SUPPLIED INFORMATION ::
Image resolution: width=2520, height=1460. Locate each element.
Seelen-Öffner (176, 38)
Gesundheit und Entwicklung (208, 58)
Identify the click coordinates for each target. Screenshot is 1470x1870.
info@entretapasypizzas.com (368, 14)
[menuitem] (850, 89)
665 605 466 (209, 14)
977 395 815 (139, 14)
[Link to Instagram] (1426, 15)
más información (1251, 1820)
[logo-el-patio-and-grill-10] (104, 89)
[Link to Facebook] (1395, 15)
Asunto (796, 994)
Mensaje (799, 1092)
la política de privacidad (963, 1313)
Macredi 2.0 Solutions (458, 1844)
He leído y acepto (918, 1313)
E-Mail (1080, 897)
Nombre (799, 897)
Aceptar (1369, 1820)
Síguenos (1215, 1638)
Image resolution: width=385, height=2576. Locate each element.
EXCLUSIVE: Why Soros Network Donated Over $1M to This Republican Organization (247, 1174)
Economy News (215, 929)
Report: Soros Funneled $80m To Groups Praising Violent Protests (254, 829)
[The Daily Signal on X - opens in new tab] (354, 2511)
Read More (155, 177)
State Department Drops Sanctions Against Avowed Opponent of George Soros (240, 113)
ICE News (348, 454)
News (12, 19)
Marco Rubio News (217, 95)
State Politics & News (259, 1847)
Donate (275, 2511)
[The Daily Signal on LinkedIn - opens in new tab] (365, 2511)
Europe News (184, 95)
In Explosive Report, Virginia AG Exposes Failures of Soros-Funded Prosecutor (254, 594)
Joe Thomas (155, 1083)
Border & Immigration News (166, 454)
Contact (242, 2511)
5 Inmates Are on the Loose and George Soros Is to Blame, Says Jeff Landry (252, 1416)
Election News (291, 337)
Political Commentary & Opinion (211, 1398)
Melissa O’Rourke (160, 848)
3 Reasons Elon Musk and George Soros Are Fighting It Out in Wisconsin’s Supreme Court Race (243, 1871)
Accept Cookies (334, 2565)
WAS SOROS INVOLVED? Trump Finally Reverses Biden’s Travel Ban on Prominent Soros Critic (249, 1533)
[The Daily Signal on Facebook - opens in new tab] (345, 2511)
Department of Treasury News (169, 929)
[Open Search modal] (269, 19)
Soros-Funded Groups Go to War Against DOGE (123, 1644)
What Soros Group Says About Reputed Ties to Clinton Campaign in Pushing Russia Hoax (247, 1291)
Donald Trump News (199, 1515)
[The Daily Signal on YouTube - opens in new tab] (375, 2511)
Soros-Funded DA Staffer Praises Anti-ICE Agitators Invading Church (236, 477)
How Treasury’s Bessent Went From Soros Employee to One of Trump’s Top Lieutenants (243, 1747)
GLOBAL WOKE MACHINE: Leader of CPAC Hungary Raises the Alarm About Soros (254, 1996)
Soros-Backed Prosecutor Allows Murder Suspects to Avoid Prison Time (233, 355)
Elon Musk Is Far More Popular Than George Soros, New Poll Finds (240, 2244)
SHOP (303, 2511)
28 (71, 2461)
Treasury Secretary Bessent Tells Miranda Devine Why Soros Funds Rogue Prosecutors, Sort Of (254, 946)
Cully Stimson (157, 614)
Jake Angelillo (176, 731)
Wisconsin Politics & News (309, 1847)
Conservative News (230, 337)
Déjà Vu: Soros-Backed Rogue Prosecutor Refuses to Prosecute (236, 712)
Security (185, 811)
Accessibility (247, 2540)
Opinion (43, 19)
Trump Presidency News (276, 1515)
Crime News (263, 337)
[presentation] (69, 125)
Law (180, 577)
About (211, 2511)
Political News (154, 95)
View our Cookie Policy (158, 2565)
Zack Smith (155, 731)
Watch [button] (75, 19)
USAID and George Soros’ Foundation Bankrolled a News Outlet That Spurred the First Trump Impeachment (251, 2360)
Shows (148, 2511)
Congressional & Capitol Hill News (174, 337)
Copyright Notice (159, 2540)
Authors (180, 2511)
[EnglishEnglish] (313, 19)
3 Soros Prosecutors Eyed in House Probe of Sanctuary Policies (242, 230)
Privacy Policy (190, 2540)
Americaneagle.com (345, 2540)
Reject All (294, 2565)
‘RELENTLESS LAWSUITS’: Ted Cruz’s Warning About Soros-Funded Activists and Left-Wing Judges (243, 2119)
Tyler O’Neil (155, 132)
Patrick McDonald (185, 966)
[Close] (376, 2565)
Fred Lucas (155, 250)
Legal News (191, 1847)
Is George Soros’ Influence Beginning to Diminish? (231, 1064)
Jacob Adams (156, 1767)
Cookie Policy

TASK ::
From the first line of the records to the line containing "Marco Rubio News (217, 95)", inclusive, transcribe everything exactly and leave out the rest.

ANSWER TO THE EXERCISE ::
Image resolution: width=2520, height=1460. Locate each element.
Seelen-Öffner (176, 38)
Gesundheit und Entwicklung (208, 58)
Identify the click coordinates for each target. Screenshot is 1470x1870.
info@entretapasypizzas.com (368, 14)
[menuitem] (850, 89)
665 605 466 (209, 14)
977 395 815 (139, 14)
[Link to Instagram] (1426, 15)
más información (1251, 1820)
[logo-el-patio-and-grill-10] (104, 89)
[Link to Facebook] (1395, 15)
Asunto (796, 994)
Mensaje (799, 1092)
la política de privacidad (963, 1313)
Macredi 2.0 Solutions (458, 1844)
He leído y acepto (918, 1313)
E-Mail (1080, 897)
Nombre (799, 897)
Aceptar (1369, 1820)
Síguenos (1215, 1638)
Image resolution: width=385, height=2576. Locate each element.
EXCLUSIVE: Why Soros Network Donated Over $1M to This Republican Organization (247, 1174)
Economy News (215, 929)
Report: Soros Funneled $80m To Groups Praising Violent Protests (254, 829)
[The Daily Signal on X - opens in new tab] (354, 2511)
Read More (155, 177)
State Department Drops Sanctions Against Avowed Opponent of George Soros (240, 113)
ICE News (348, 454)
News (12, 19)
Marco Rubio News (217, 95)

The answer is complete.